:: Dataset extract ::
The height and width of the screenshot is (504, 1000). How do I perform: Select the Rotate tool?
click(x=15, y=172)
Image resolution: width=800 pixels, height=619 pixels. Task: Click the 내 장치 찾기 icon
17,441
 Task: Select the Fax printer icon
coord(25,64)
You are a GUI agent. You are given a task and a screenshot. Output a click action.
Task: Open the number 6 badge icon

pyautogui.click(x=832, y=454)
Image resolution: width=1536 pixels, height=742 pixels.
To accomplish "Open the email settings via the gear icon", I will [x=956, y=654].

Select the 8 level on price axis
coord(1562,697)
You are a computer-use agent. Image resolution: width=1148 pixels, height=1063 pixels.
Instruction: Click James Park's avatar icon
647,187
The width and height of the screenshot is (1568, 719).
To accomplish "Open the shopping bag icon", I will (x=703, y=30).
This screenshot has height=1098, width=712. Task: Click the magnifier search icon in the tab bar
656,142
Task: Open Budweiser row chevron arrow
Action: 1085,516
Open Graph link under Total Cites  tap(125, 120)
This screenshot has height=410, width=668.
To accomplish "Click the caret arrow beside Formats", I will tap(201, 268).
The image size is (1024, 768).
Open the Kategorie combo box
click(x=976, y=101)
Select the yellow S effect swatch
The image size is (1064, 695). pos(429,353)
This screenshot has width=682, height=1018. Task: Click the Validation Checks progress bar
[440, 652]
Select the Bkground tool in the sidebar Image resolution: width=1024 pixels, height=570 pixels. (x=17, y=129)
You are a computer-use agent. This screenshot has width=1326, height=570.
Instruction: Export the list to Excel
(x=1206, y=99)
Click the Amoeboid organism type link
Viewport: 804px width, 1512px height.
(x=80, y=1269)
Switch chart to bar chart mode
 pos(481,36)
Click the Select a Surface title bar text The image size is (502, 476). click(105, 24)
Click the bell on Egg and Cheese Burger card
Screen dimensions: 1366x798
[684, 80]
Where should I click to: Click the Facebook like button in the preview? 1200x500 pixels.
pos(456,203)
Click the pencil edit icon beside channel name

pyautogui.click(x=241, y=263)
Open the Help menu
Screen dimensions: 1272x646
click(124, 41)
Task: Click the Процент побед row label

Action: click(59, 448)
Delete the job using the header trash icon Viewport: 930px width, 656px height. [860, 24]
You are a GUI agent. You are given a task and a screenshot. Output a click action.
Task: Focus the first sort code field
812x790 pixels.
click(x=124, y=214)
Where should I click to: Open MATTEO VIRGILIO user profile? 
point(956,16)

:: Exercise brief ::
Every line in the records above that contains the word "will" is to be copied out.

:: Result of the exercise ::
To accomplish "Open the email settings via the gear icon", I will [x=956, y=654].
To accomplish "Open the shopping bag icon", I will (x=703, y=30).
To accomplish "Click the caret arrow beside Formats", I will tap(201, 268).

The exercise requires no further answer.